Di rumah sakit, penderita diabetes dan keluarganya sering mengajukan beberapa pertanyaan: Bagaimana saya harus memperhatikan pola makan saya bila saya menderita diabetes? Makanan apa yang bisa saya makan dan makanan apa yang tidak bisa saya makan? Jelas bahwa kebanyakan orang tidak memahami persyaratan diet penderita diabetes. Pola makan merupakan bagian penting dari pengobatan diabetes yang komprehensif dan berkaitan erat dengan kualitas hidup pasien. Makan dengan baik dan makan dengan benar dapat mengendalikan perkembangan diabetes secara lebih efektif.
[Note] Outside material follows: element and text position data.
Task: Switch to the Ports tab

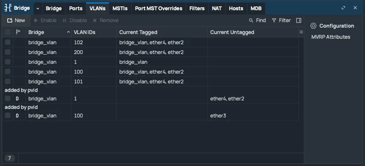Action: click(x=76, y=9)
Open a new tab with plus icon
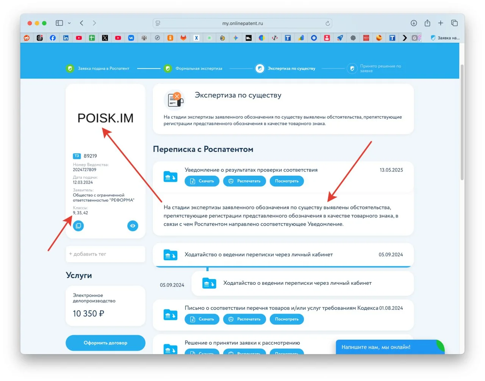485x381 pixels. [441, 23]
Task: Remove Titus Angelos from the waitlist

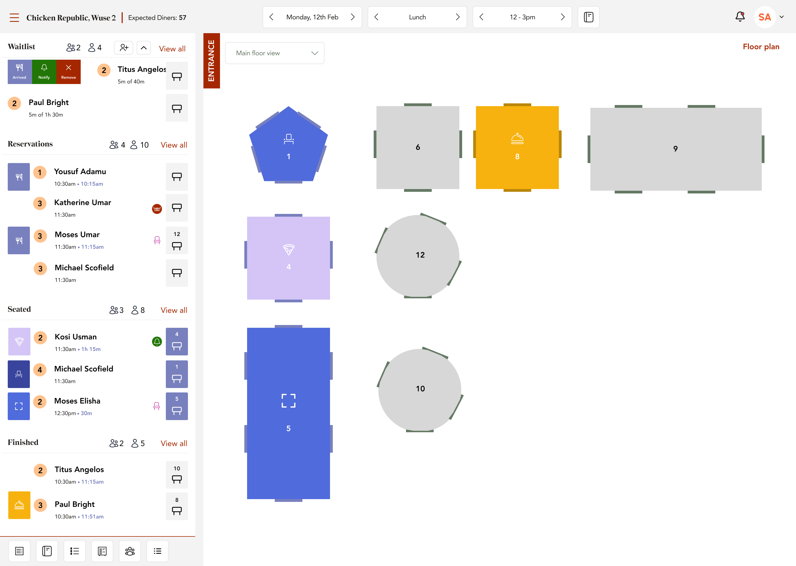Action: click(x=68, y=72)
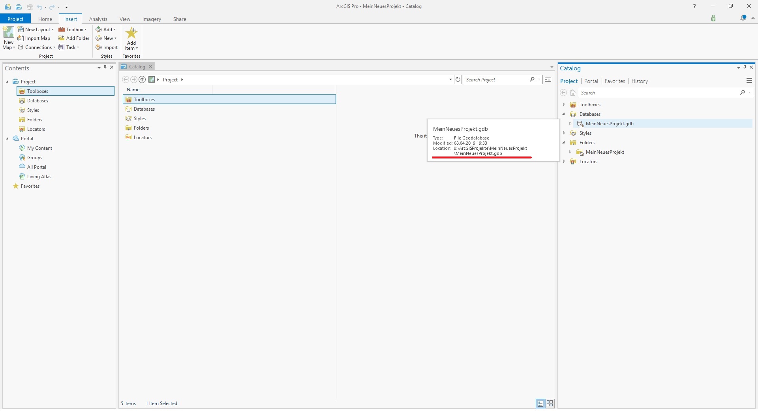Click the New Map icon
The height and width of the screenshot is (411, 758).
click(8, 32)
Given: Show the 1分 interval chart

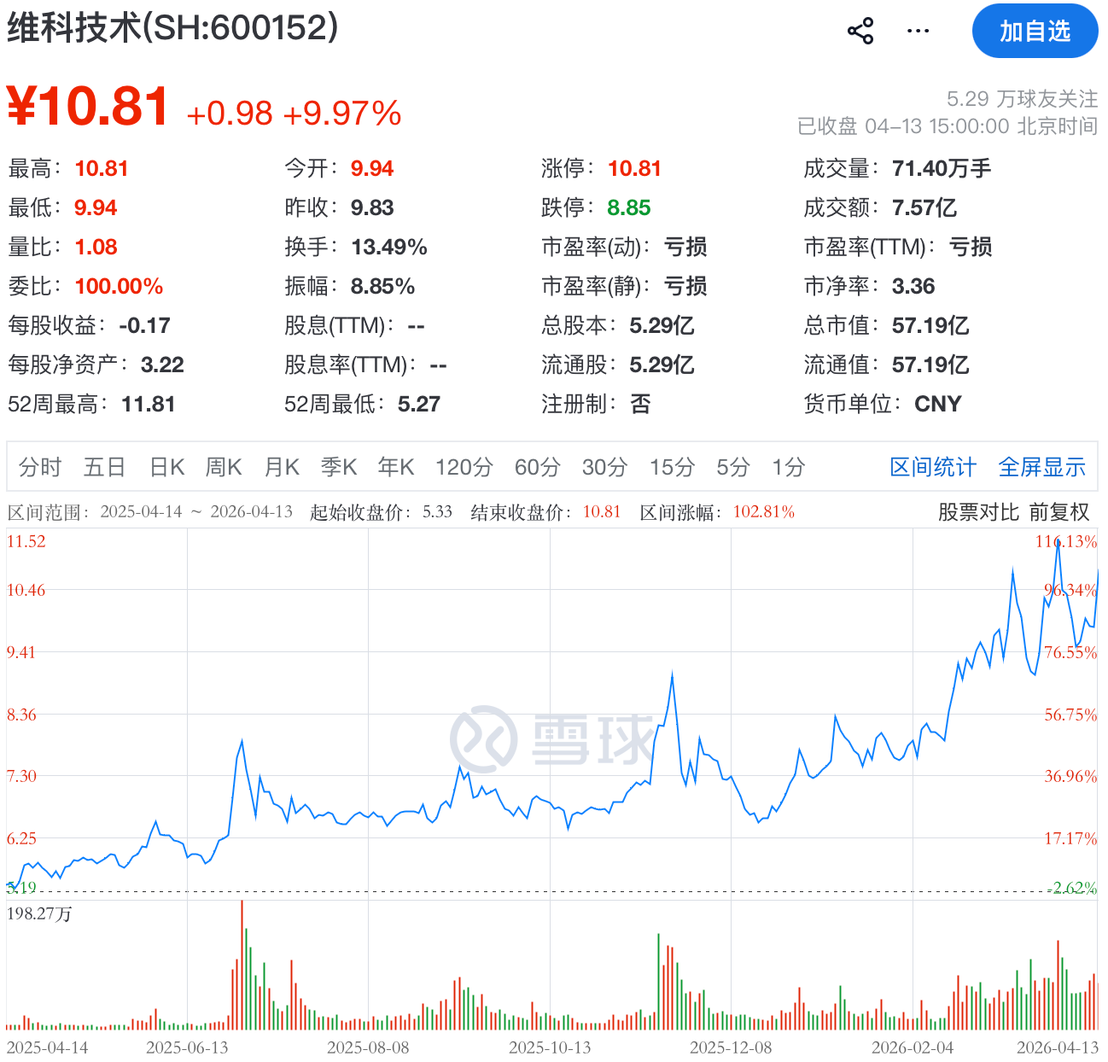Looking at the screenshot, I should point(788,467).
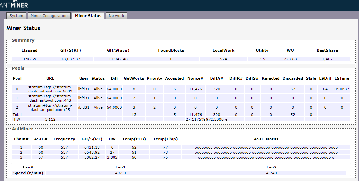Click the Summary section label
The height and width of the screenshot is (181, 359).
click(x=23, y=40)
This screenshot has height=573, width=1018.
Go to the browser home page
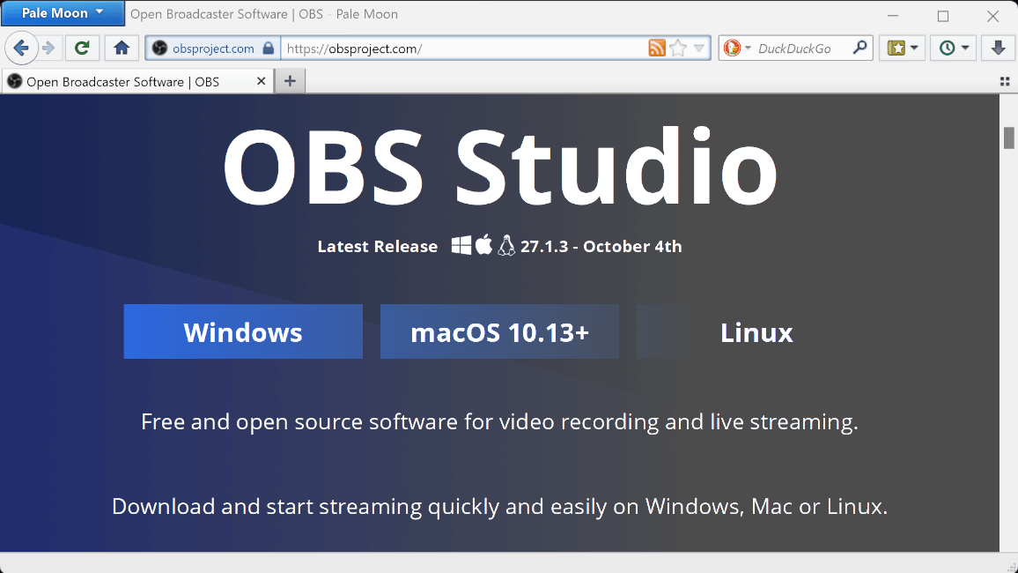pyautogui.click(x=122, y=48)
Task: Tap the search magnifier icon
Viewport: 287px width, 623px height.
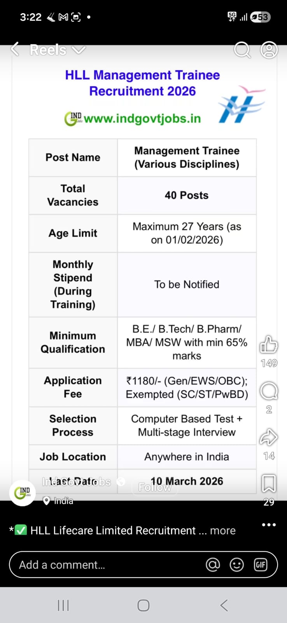Action: coord(242,50)
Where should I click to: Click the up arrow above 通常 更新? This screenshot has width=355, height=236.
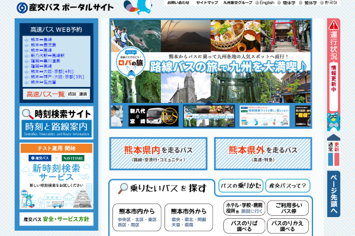coord(334,137)
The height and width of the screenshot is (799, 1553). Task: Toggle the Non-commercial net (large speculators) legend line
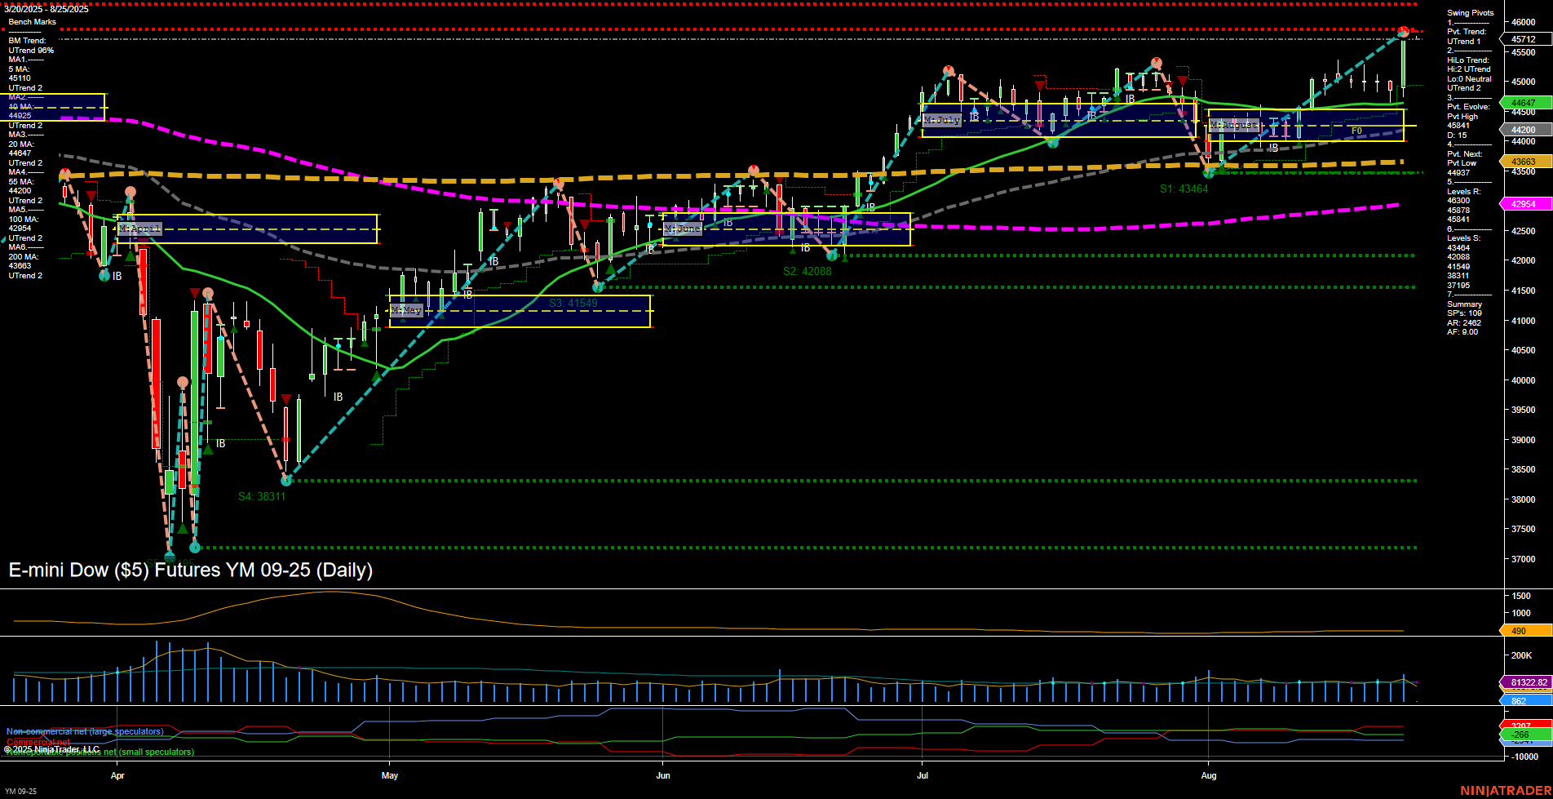coord(84,732)
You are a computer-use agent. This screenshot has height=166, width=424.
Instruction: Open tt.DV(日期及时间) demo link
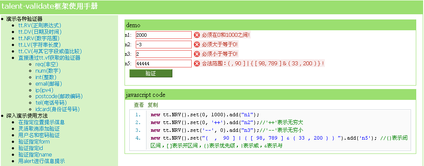[38, 32]
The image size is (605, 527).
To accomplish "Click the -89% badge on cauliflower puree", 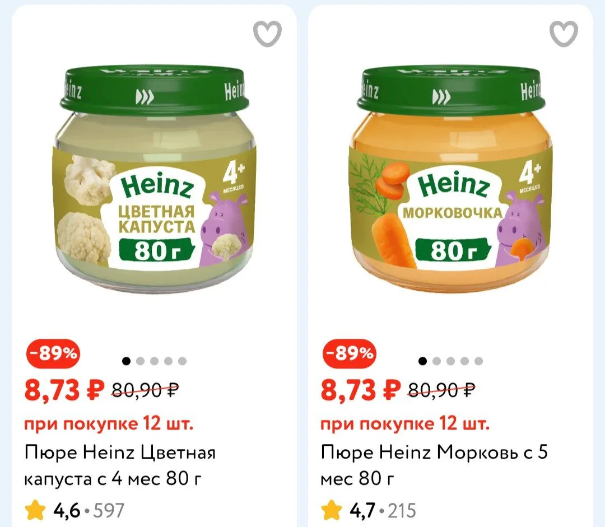I will pyautogui.click(x=53, y=353).
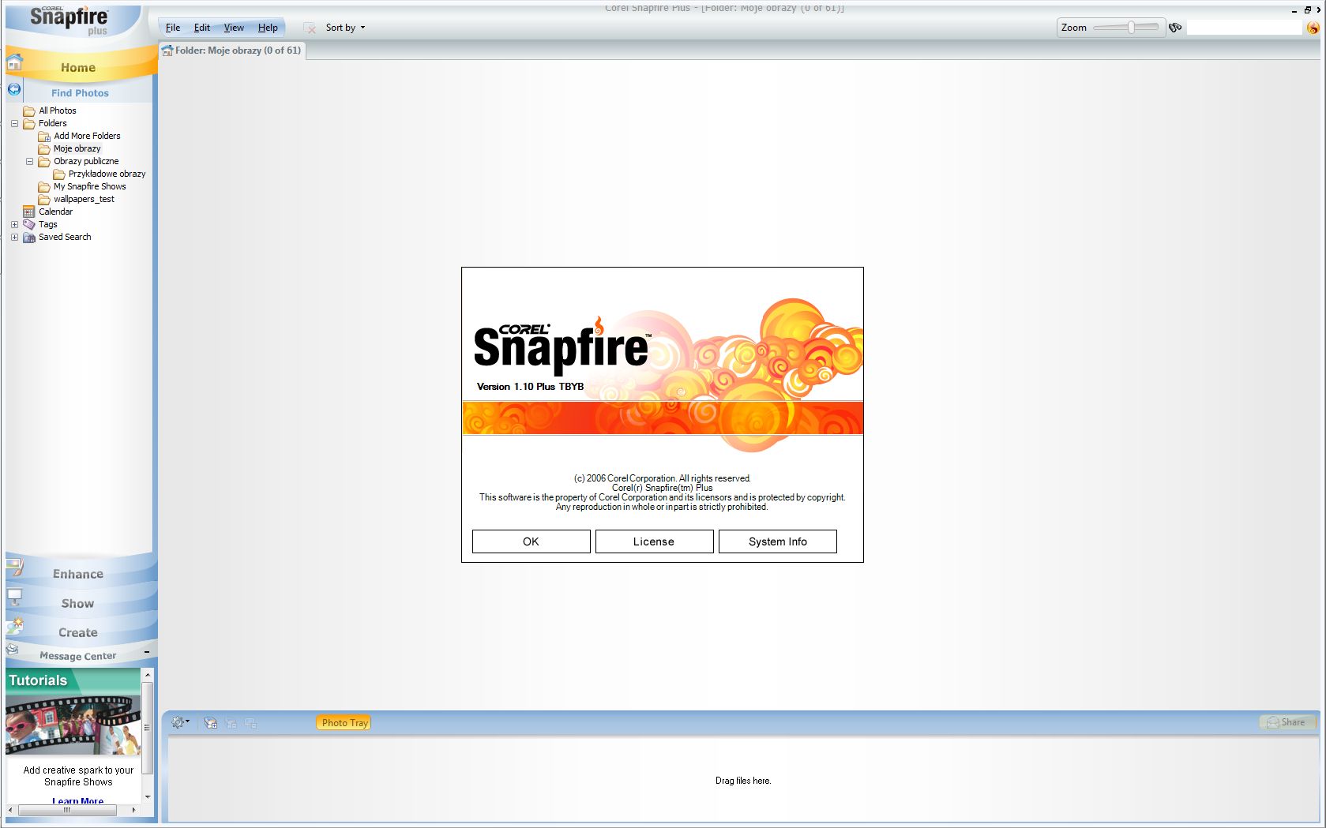Open the Enhance panel icon

(x=15, y=566)
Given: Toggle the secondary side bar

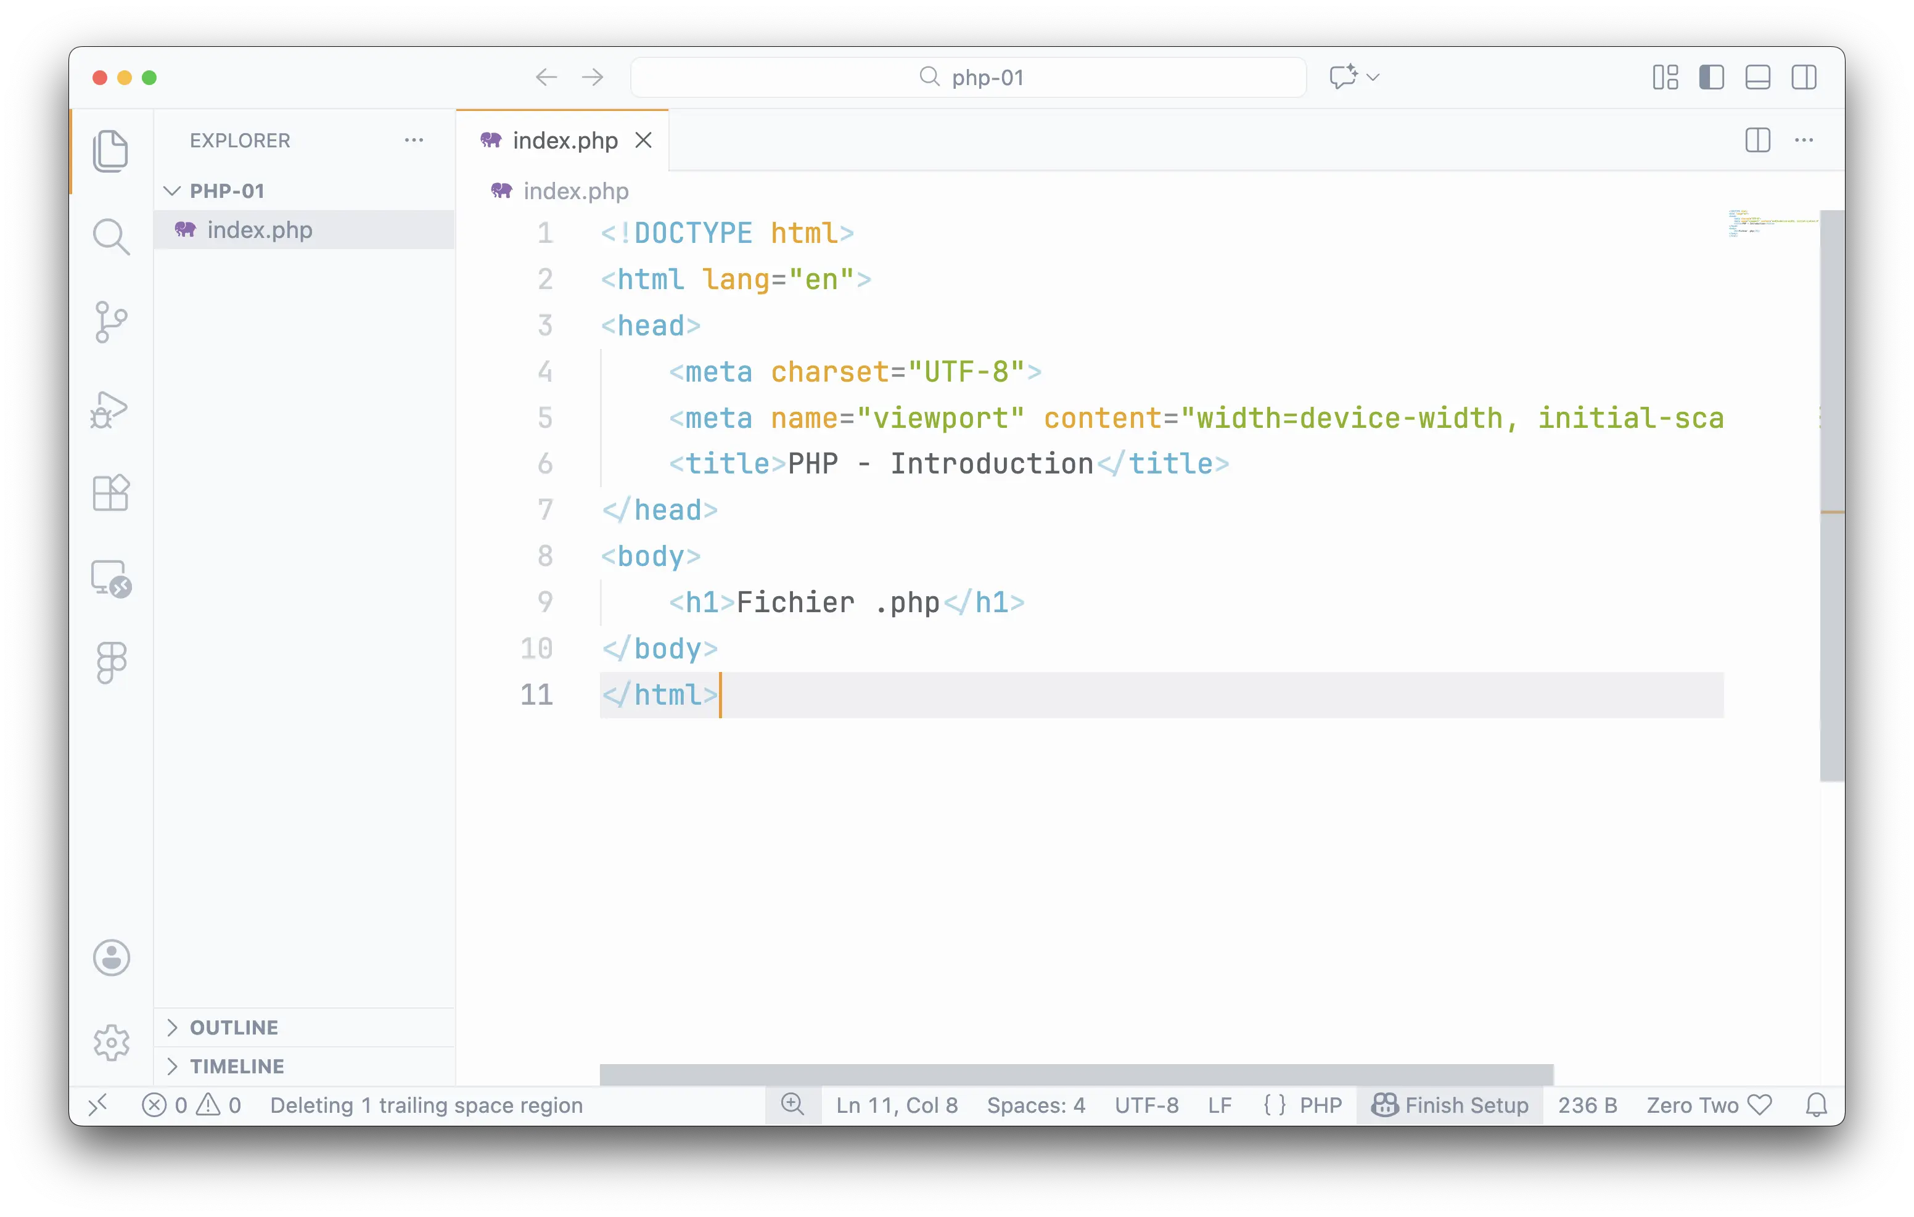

Pertama, penderita diabetes harus belajar menghitung kandungan kalori total makanan. Kita bisa menggunakan rumus sederhana untuk mendapatkan berat badan ideal (kg) = tinggi badan (cm) – 105. Orang dewasa membutuhkan 25-30 kkal per kg berat badan ideal per hari saat istirahat, 30-35 kkal untuk kerja fisik ringan, 35-40 kkal untuk kerja fisik sedang dan 40+ kkal untuk kerja fisik berat. Hal ini dapat ditingkatkan untuk anak-anak, wanita hamil, ibu menyusui dan orang yang kekurangan gizi, dan dikurangi untuk orang yang obesitas. Kemudian hitung jumlah total kalori yang dibutuhkan setiap hari.
Ketika memilih jenis makanan, karbohidrat (nasi, mie dan makanan pokok lainnya) harus mencapai 50-60% dari total kalori dalam makanan. Protein (susu, kacang-kacangan, telur, ikan dan udang, dll.) harus mencapai 10-15% dan lemak (kacang tanah, biji wijen, makanan yang digoreng, daging berlemak, jeroan hewan, dll.) harus menyediakan tidak lebih dari 30% dari total kalori. Karena makanan kaya serat dapat memperlambat penyerapan makanan dan mengurangi lonjakan gula darah postprandial, penderita diabetes harus makan lebih banyak sereal dan sayuran kaya serat. Asupan garam harus dibatasi kurang dari 6 gram per hari. Konsumsi alkohol dapat menyebabkan fluktuasi glukosa darah, dan minum alkohol dalam jumlah besar saat perut kosong dapat menyebabkan hipoglikemia parah yang sulit dideteksi.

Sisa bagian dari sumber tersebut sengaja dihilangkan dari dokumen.